Data supplied:
# # # #
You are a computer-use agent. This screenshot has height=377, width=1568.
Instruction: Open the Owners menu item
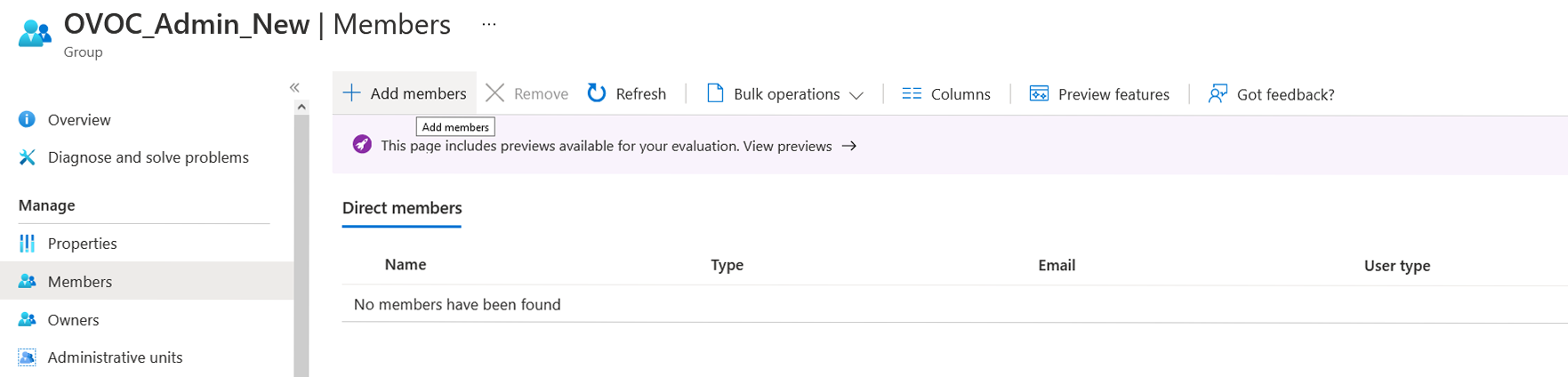point(73,320)
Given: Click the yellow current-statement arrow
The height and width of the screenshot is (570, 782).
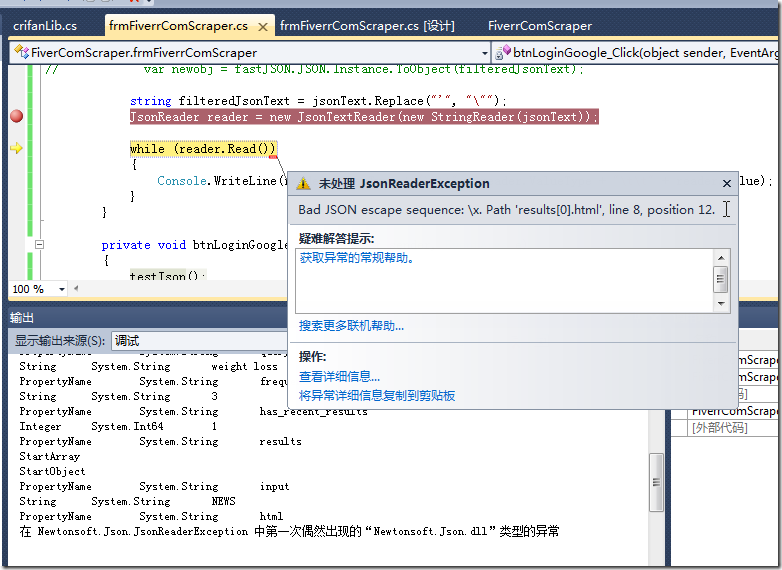Looking at the screenshot, I should click(16, 149).
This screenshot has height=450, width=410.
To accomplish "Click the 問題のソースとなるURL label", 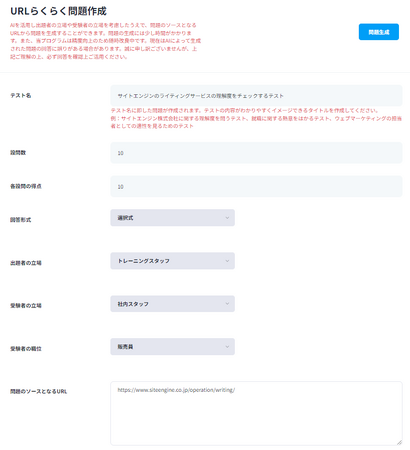I will pyautogui.click(x=38, y=391).
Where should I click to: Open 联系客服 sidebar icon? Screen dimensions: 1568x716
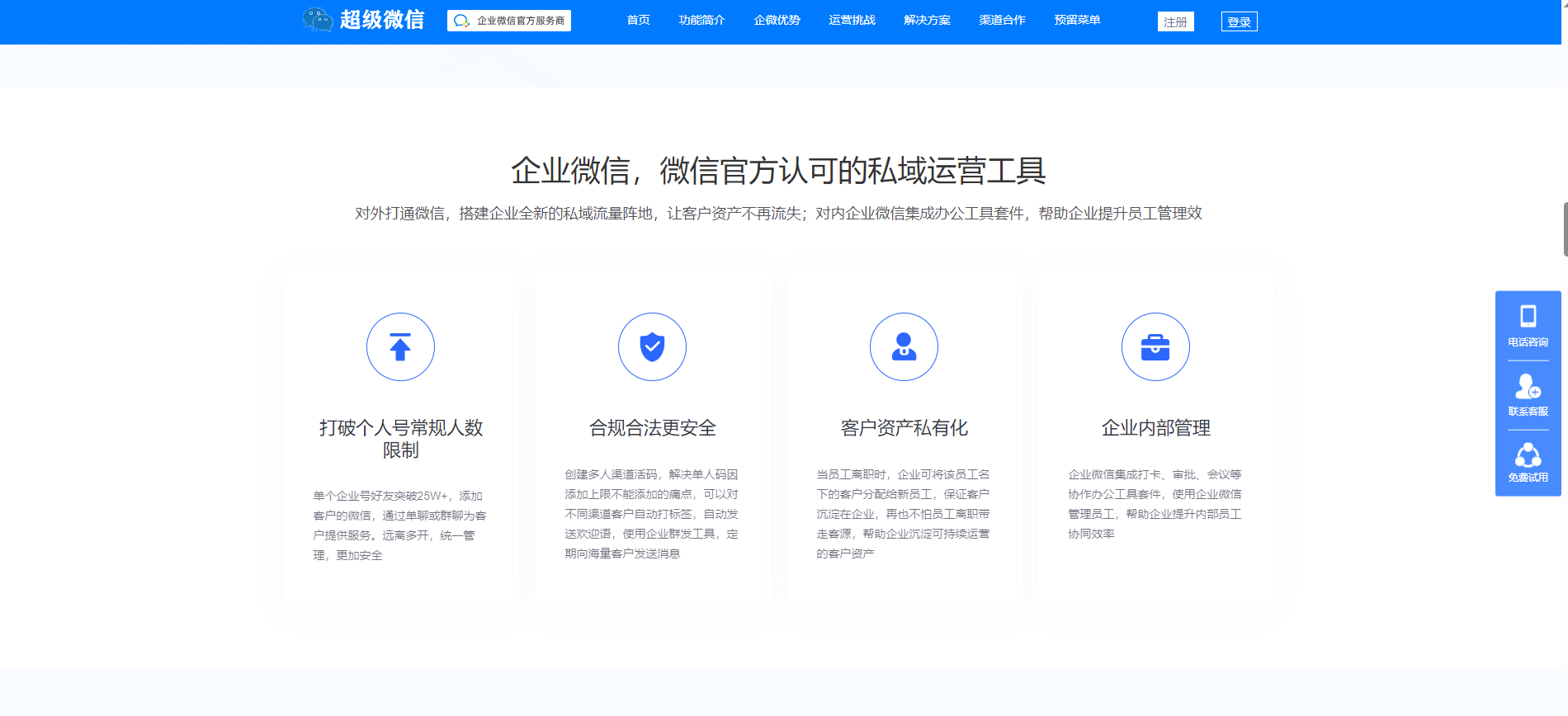(x=1528, y=394)
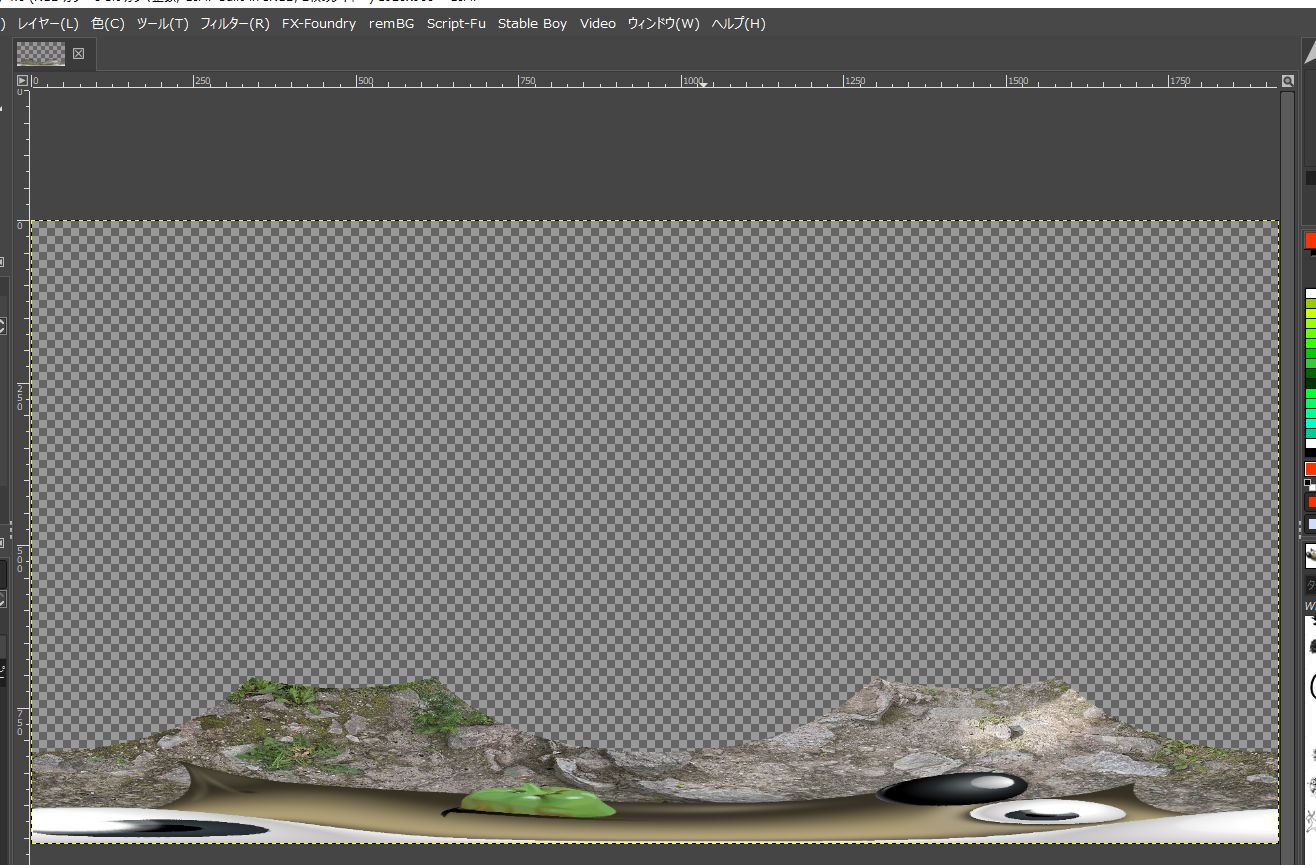Open the レイヤー(L) layer menu
The width and height of the screenshot is (1316, 865).
coord(47,23)
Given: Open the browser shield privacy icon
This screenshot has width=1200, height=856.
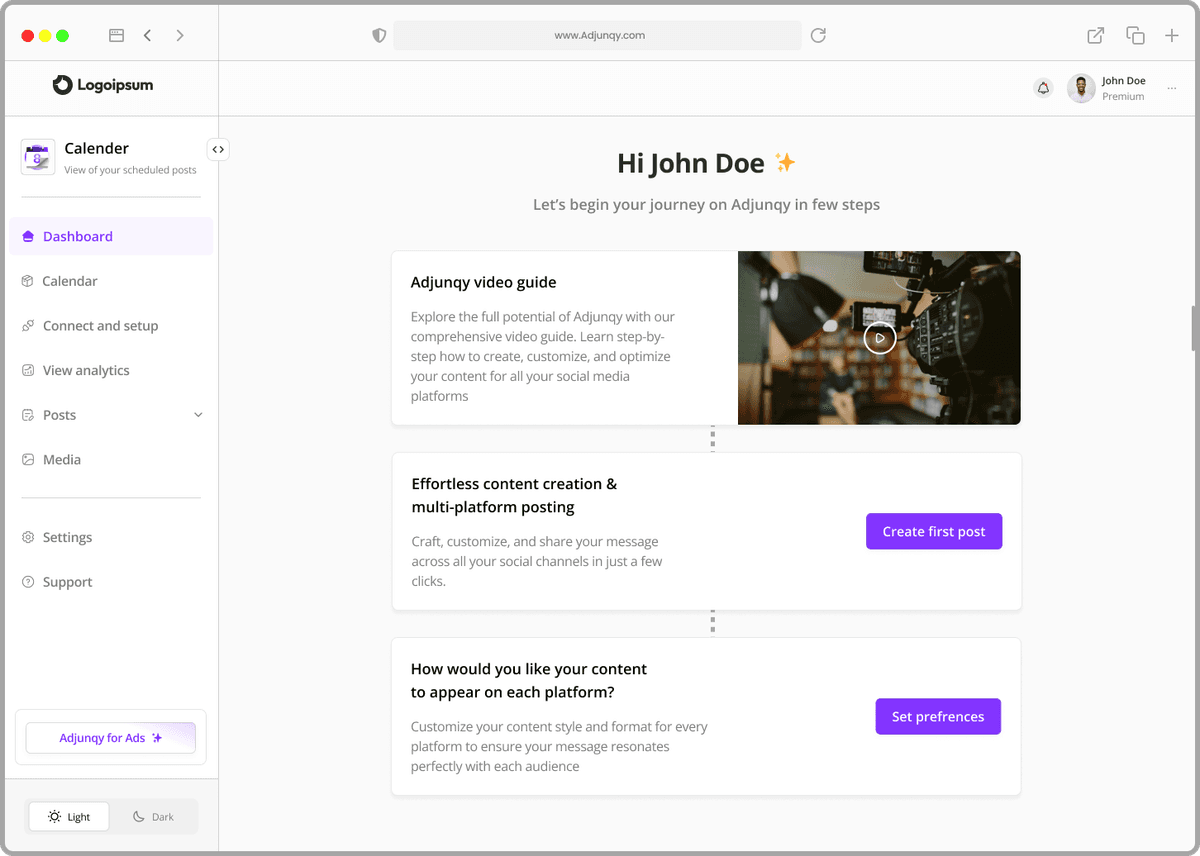Looking at the screenshot, I should [379, 35].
# # # #
Work to be completed: Across all the entries, how many lines include "Given"? Answer with the number alone.

Task output: 2